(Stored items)
···
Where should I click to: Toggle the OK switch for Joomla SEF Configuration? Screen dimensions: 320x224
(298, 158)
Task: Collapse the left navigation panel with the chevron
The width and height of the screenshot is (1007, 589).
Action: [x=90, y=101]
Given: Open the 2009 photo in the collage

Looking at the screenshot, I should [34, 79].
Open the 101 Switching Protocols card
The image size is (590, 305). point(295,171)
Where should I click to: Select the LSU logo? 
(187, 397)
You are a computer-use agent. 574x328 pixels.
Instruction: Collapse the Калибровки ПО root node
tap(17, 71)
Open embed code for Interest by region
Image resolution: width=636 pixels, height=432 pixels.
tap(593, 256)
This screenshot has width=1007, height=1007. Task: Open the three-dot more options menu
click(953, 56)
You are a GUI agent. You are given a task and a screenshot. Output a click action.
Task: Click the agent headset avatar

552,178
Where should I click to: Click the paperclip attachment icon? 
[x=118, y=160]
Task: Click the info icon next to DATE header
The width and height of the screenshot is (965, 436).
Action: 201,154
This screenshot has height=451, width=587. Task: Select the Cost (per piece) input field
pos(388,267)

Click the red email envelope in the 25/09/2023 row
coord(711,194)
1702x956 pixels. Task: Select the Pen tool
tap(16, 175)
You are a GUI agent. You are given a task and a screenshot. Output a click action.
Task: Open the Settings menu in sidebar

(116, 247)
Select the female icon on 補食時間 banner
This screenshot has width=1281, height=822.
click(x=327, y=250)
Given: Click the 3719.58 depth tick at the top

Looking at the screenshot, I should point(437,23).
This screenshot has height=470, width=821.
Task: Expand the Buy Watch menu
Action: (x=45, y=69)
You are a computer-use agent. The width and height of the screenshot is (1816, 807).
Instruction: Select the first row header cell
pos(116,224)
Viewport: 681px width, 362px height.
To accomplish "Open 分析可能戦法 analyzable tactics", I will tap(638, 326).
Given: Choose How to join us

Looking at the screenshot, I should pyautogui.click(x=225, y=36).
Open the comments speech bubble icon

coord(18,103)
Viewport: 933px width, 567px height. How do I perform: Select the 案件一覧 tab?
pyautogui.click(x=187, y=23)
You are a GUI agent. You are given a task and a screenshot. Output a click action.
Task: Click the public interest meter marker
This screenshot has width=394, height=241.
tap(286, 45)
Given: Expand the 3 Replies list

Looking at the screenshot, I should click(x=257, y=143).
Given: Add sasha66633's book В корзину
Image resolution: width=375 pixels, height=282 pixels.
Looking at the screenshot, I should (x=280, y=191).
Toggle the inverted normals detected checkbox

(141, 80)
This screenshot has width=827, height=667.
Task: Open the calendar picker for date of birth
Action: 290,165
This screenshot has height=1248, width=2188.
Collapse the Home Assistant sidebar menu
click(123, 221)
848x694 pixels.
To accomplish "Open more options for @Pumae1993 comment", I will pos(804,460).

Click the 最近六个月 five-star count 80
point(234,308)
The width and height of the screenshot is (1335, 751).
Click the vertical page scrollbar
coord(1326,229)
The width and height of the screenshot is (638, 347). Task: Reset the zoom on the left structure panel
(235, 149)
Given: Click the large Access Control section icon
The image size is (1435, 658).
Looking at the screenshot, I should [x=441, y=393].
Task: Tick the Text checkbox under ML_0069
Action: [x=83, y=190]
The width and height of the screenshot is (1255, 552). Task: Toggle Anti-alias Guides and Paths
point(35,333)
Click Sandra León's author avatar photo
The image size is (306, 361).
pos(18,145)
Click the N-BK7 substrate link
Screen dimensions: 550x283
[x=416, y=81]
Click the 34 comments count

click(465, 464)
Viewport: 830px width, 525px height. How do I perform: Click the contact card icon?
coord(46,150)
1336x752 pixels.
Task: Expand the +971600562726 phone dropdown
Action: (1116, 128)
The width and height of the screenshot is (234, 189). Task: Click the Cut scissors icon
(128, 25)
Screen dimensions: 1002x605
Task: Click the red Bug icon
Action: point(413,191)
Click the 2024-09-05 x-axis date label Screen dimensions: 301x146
···
Rewrite all of the stored items, swapping "Where should I click to" for "Where do I tap to" each time it occurs and leaving everything else unchanged.

OUTPUT:
Where do I tap to: Toggle the OK switch for Joomla SEF Configuration? Screen dimensions: 320x224
(298, 158)
Task: Collapse the left navigation panel with the chevron
The width and height of the screenshot is (1007, 589).
Action: [x=90, y=101]
Given: Open the 2009 photo in the collage

Looking at the screenshot, I should [34, 79].
Open the 101 Switching Protocols card
The image size is (590, 305). point(295,171)
Where do I tap to: Select the LSU logo? 
(187, 397)
You are a computer-use agent. 574x328 pixels.
Instruction: Collapse the Калибровки ПО root node
tap(17, 71)
Open embed code for Interest by region
Image resolution: width=636 pixels, height=432 pixels.
tap(593, 256)
This screenshot has width=1007, height=1007. Task: Open the three-dot more options menu
click(953, 56)
You are a GUI agent. You are given a task and a screenshot. Output a click action.
Task: Click the agent headset avatar

552,178
Where do I tap to: Click the paperclip attachment icon? 
[x=118, y=160]
Task: Click the info icon next to DATE header
The width and height of the screenshot is (965, 436).
Action: 201,154
This screenshot has height=451, width=587. Task: Select the Cost (per piece) input field
pos(388,267)

Click the red email envelope in the 25/09/2023 row
coord(711,194)
1702x956 pixels. Task: Select the Pen tool
tap(16, 175)
You are a GUI agent. You are given a task and a screenshot. Output a click action.
Task: Open the Settings menu in sidebar

(116, 247)
Select the female icon on 補食時間 banner
This screenshot has width=1281, height=822.
click(x=327, y=250)
Given: Click the 3719.58 depth tick at the top

Looking at the screenshot, I should point(437,23).
This screenshot has height=470, width=821.
Task: Expand the Buy Watch menu
Action: (x=45, y=69)
You are a computer-use agent. The width and height of the screenshot is (1816, 807).
Instruction: Select the first row header cell
pos(116,224)
Viewport: 681px width, 362px height.
To accomplish "Open 分析可能戦法 analyzable tactics", I will tap(638, 326).
Given: Choose How to join us

Looking at the screenshot, I should pyautogui.click(x=225, y=36).
Open the comments speech bubble icon

coord(18,103)
Viewport: 933px width, 567px height. How do I perform: Select the 案件一覧 tab?
pyautogui.click(x=187, y=23)
You are a GUI agent. You are given a task and a screenshot. Output a click action.
Task: Click the public interest meter marker
This screenshot has width=394, height=241.
tap(286, 45)
Given: Expand the 3 Replies list

Looking at the screenshot, I should click(x=257, y=143).
Given: Add sasha66633's book В корзину
Image resolution: width=375 pixels, height=282 pixels.
Looking at the screenshot, I should (x=280, y=191).
Toggle the inverted normals detected checkbox

(141, 80)
This screenshot has width=827, height=667.
Task: Open the calendar picker for date of birth
Action: 290,165
This screenshot has height=1248, width=2188.
Collapse the Home Assistant sidebar menu
click(123, 221)
848x694 pixels.
To accomplish "Open more options for @Pumae1993 comment", I will pos(804,460).

Click the 最近六个月 five-star count 80
point(234,308)
The width and height of the screenshot is (1335, 751).
Click the vertical page scrollbar
coord(1326,229)
The width and height of the screenshot is (638, 347). Task: Reset the zoom on the left structure panel
(235, 149)
Given: Click the large Access Control section icon
The image size is (1435, 658).
Looking at the screenshot, I should [x=441, y=393].
Task: Tick the Text checkbox under ML_0069
Action: [x=83, y=190]
The width and height of the screenshot is (1255, 552). Task: Toggle Anti-alias Guides and Paths
point(35,333)
Click Sandra León's author avatar photo
The image size is (306, 361).
pos(18,145)
Click the N-BK7 substrate link
Screen dimensions: 550x283
[x=416, y=81]
Click the 34 comments count

click(465, 464)
Viewport: 830px width, 525px height. How do I perform: Click the contact card icon?
coord(46,150)
1336x752 pixels.
Task: Expand the +971600562726 phone dropdown
Action: (1116, 128)
The width and height of the screenshot is (234, 189). Task: Click the Cut scissors icon
(128, 25)
Screen dimensions: 1002x605
Task: Click the red Bug icon
Action: point(413,191)
Click the 2024-09-05 x-axis date label Screen dimensions: 301x146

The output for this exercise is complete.